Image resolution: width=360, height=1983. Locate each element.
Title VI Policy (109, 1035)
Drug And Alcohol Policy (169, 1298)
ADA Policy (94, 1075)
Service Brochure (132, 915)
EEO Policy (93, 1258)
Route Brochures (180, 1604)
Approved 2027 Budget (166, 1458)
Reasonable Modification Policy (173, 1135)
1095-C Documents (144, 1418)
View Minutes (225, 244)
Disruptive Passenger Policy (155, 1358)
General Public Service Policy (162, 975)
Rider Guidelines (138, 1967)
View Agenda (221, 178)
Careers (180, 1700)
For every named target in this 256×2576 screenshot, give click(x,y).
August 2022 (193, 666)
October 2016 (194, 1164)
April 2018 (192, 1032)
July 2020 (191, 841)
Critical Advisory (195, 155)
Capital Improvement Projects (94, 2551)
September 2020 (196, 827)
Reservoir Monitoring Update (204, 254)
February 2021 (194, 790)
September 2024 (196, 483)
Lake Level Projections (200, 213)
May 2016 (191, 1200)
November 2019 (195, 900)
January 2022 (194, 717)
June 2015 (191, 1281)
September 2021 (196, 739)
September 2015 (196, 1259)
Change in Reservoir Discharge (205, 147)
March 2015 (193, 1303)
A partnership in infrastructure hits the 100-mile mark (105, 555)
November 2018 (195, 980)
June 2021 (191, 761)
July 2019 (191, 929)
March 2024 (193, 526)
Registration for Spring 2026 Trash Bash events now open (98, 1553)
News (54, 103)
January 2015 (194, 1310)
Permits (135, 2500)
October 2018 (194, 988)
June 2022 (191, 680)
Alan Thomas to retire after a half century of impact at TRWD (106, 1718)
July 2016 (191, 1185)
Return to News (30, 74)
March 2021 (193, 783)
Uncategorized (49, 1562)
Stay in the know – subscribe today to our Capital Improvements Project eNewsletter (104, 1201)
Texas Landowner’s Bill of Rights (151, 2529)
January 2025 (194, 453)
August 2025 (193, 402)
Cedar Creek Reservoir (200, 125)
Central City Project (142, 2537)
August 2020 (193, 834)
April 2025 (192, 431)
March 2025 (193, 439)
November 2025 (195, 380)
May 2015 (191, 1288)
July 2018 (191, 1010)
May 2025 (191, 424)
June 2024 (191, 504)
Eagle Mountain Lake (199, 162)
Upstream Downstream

- - -

(TASK GOAL): Retype the entries above exactly, but only from the line containing "July 2016 (191, 1185)" through the line containing "January 2025 (194, 453)", both included.

(COMPLETED EXERCISE):
July 2016 (191, 1185)
Return to News (30, 74)
March 2021 (193, 783)
Uncategorized (49, 1562)
Stay in the know – subscribe today to our Capital Improvements Project eNewsletter (104, 1201)
Texas Landowner’s Bill of Rights (151, 2529)
January 2025 (194, 453)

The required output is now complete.